Chez les cadres, la déconnexion est aussi une prise de conscience

Publié le 05/11/2014 à 10H50
Xavier, cadre et consultant informatique, travaille depuis trois ans dans une entreprise de 35 salariés. Dans un secteur très exposé aux risques psychosociaux, ce délégué du personnel CFDT reste vigilant sur la question de la deconnexion.

Tu es cadre dans une SSII* de 35 personnes, quels sont les facteurs de risques psychosociaux propres à ta corporation ?

C’est une corporation très exposée aux risques psychosociaux pour deux raisons majeures : la rotation des effectifs et la pression sur les résultats. La durée moyenne de la mission pour un consultant dans une SSII est de trois ans. Sa fonction suppose qu’il réponde à un besoin précis, « une urgence » pour le client. Dès les premières semaines, il doit s’approprier le contexte du projet, les spécificités du métier et les technologies. Tout ceci en produisant de la valeur. Souvent les fondateurs des SSII sont eux-mêmes d’anciens managers formés dans les grandes entreprises telles que Atos ou Capgemini, qui choisissent de créer leur propre structure dans un marché de niche pour la revendre ensuite. Cela implique une politique de gestion dans un contexte de fusions-acquisitions où les salariés subissent les réorganisations.

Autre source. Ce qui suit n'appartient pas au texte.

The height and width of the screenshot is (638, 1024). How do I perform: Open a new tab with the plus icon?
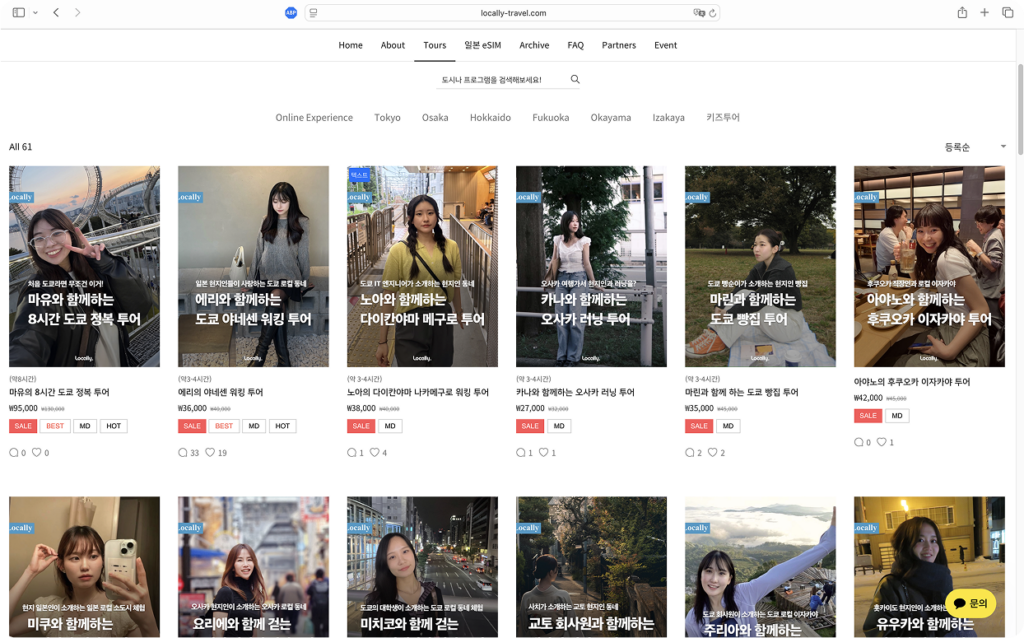pyautogui.click(x=985, y=13)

La CFDT a signé un avenant relatif à l’accord sur l’aménagement du temps de travail afin de mieux encadrer le forfait jour, y avait-il des dérives ?

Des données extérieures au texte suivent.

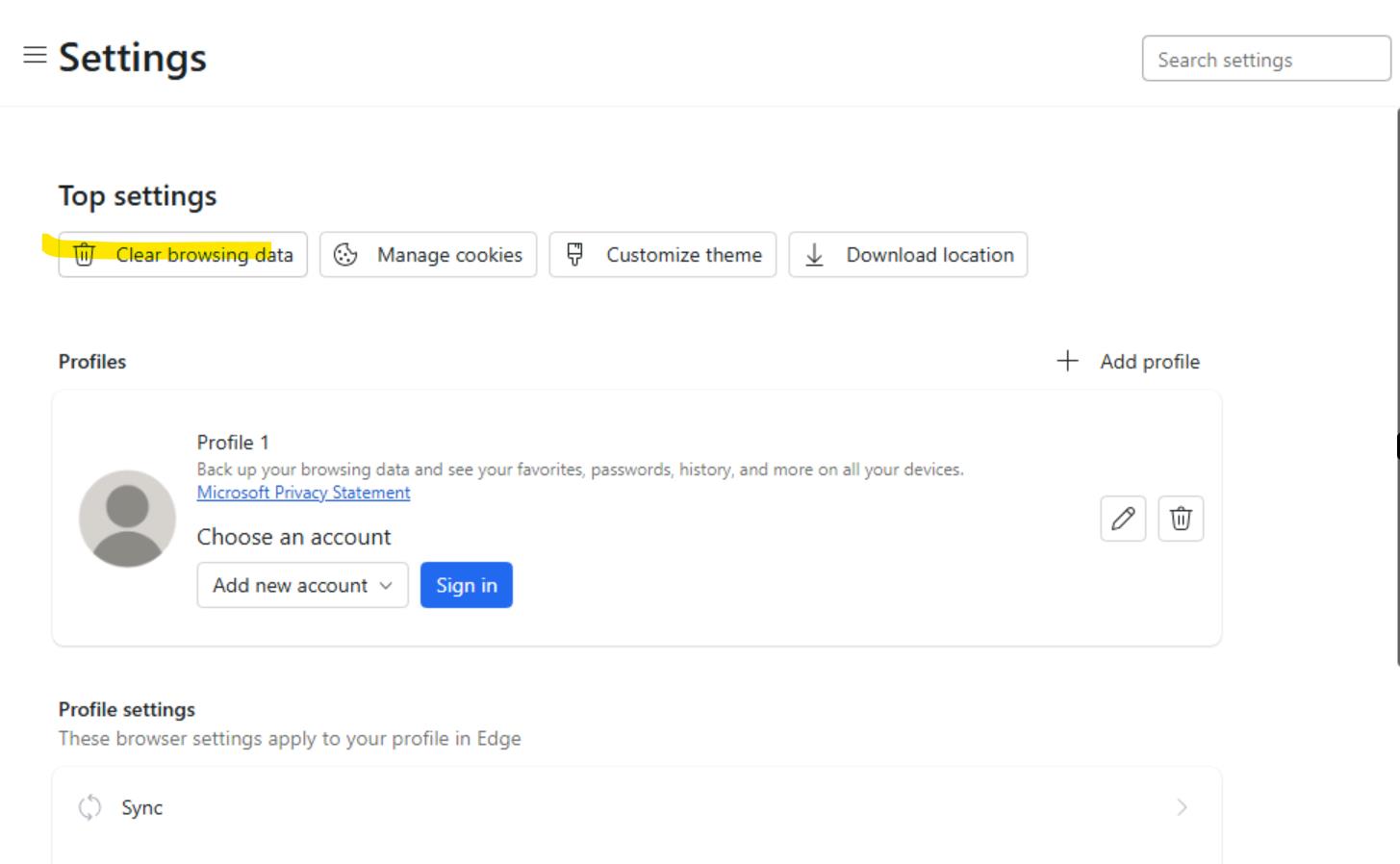The width and height of the screenshot is (1400, 864).
Task: Choose the Customize theme text label
Action: pos(683,255)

C’est une des corporations où le collège cadres est le plus important. Dans mon entreprise, nous sommes tous au forfait jour par exemple. Personnellement, il m’est arrivé de travailler vingt-trois heures d’affilée chez un client qui changeait de système d’information dans le cadre d’une organisation du travail en trois-huit. Les rythmes soutenus sont une contrainte supplémentaire à l’équilibre entre vies professionnelle et personnelle. Avec cet accord, le salarié a une obligation de récupération d’au moins onze heures consécutives entre deux journées de travail. C’est une véritable avancée. Dans mon secteur, certains cadres travaillant dans l’exploitation informatique ne déconnectent jamais complètement avec les smartphones, tablettes et ordinateurs portables. Un état de fait généré par le sentiment de « s’imaginer indispensable à l’entreprise ». C’est un leurre. Si l’on est malade deux jours, la terre ne s’arrête pas de tourner… La déconnexion passe forcément par une prise de conscience individuelle.

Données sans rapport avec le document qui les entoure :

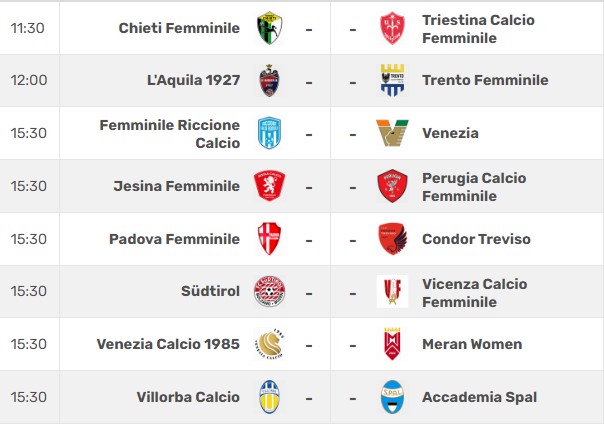Viewport: 604px width, 424px height.
Task: Open the Condor Treviso winged logo
Action: tap(392, 239)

Comment mets-tu en œuvre ta fonction de délégué du personnel dans ton entreprise ?

J’évolue dans une corporation qui a très peu de culture syndicale… La notion de collectif est quasiment inexistante du fait de notre détachement chez des clients distincts. Nous avons parfois davantage la culture de notre client que celle de notre employeur. Récemment, j’ai transmis à mes collègues un questionnaire avec dix axes d’amélioration prioritaires et l’ensemble d’entre eux m’a répondu. Soixante-quinze pour cent de ces réponses indiquait une lacune managériale, ce que la direction a finalement reconnu. Ainsi ma fonction est plus légitime à présent pour engager un dialogue social avec mon employeur. Par exemple j’ai réussi à mettre en place un repas de fin d’année, pour rassembler les salariés de manière conviviale et développer une culture d’entreprise. La régularité des réunions avec les délégués du personnel est également un prérequis indispensable à ce dialogue social.

*SSII : société de services en ingénierie informatique.

Un suivi de la charge de travail et des amplitudes de journée de travail doit être réalisé régulièrement : le salarié(e) informe son responsable hiérarchique des événements qui augmentent de façon anormale sa charge de travail. Il peut également formuler par écrit une alerte à son employeur, de façon à être reçu sous huit jours.